Compassionate Guidance For
Workers’ Compensation and Social Security Disability

What evidence can help those appealing for SSDI benefits?

Social Security -- Disability

Those who apply for Social Security Disability Insurance (SSDI) benefits are often in a very difficult position. They may find themselves suddenly unable to work because of an injury or illness. They may require expensive medical care and worry about their ability to pay for it, as well as their ability to cover basic cost-of-living expenses.

SSDI benefits can help those who have a debilitating condition that prevents them from maintaining gainful employment for a year or longer. Those who apply are often anxious about the future and may already be behind on their bills. When the Social Security Administration (SSA) rejects someone’s application, they may feel hopeless.

However, a significant portion of applicants eventually obtain benefits through an appeal. Those waiting for a hearing in front of an administrative law judge can use that time to gather evidence for their appeals. What kinds of evidence could help someone obtain SSDI benefits?

Medical records

The records of someone’s treatment and details about their ongoing or worsening symptoms can strengthen their claim that they cannot work at all. Given that people often wait many months for an SSDI appeal, they may have numerous medical appointments between when they initially apply and when they present evidence to a judge.

Particularly if the rejection of a claim resulted from inadequate evidence submitted with the initial application, gathering medical records can help during a hearing. The records of their care while they are waiting for an appeal could serve as key evidence in their case.

Witness testimony

Numerous parties can potentially provide evidence to the courts about someone’s medical condition. For example, healthcare professionals can talk about the treatment that someone requires or the symptoms they have exhibited during appointments.

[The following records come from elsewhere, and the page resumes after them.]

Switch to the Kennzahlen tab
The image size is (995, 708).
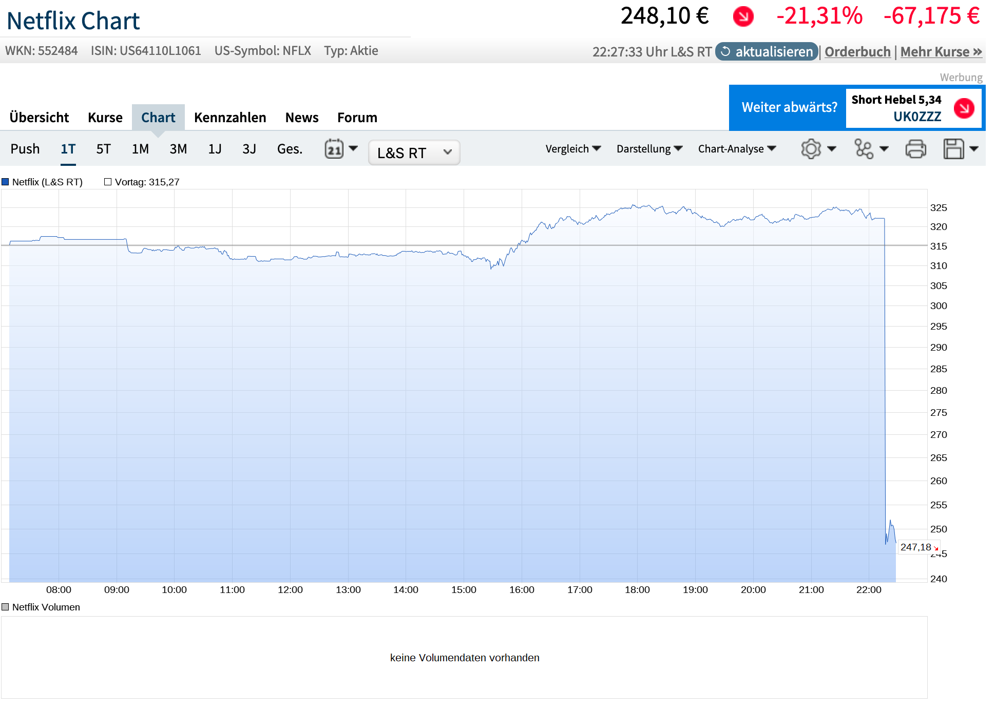coord(230,118)
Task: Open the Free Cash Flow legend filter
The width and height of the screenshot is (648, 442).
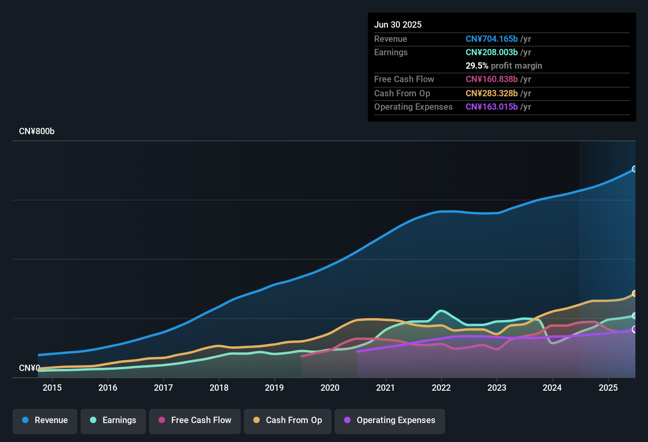Action: pos(195,420)
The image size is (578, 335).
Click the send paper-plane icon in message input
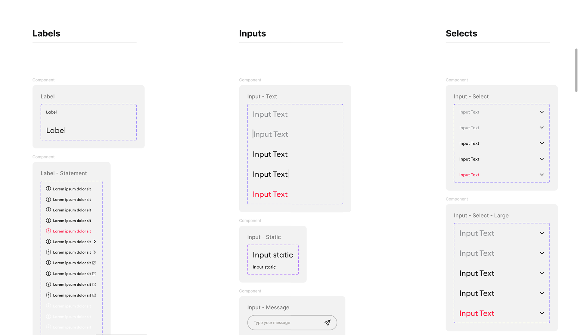(327, 323)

Neighbors and former co-workers can talk about how the symptoms of someone’s condition have impacted their daily life. In cases involving unusual medical conditions or an unusually severe presentation of a usually mild or moderate condition, medical experts could help explain to the courts how the applicant’s case is different from the standard case involving that same diagnosis.

Individuals who have received a rejection notice from the SSA when they applied and did not receive benefits during the reconsideration stage of an appeal can partner with a lawyer to prepare carefully for their hearing. Gathering and presenting the right evidence could make all the difference for someone currently unable to work because of their health challenges.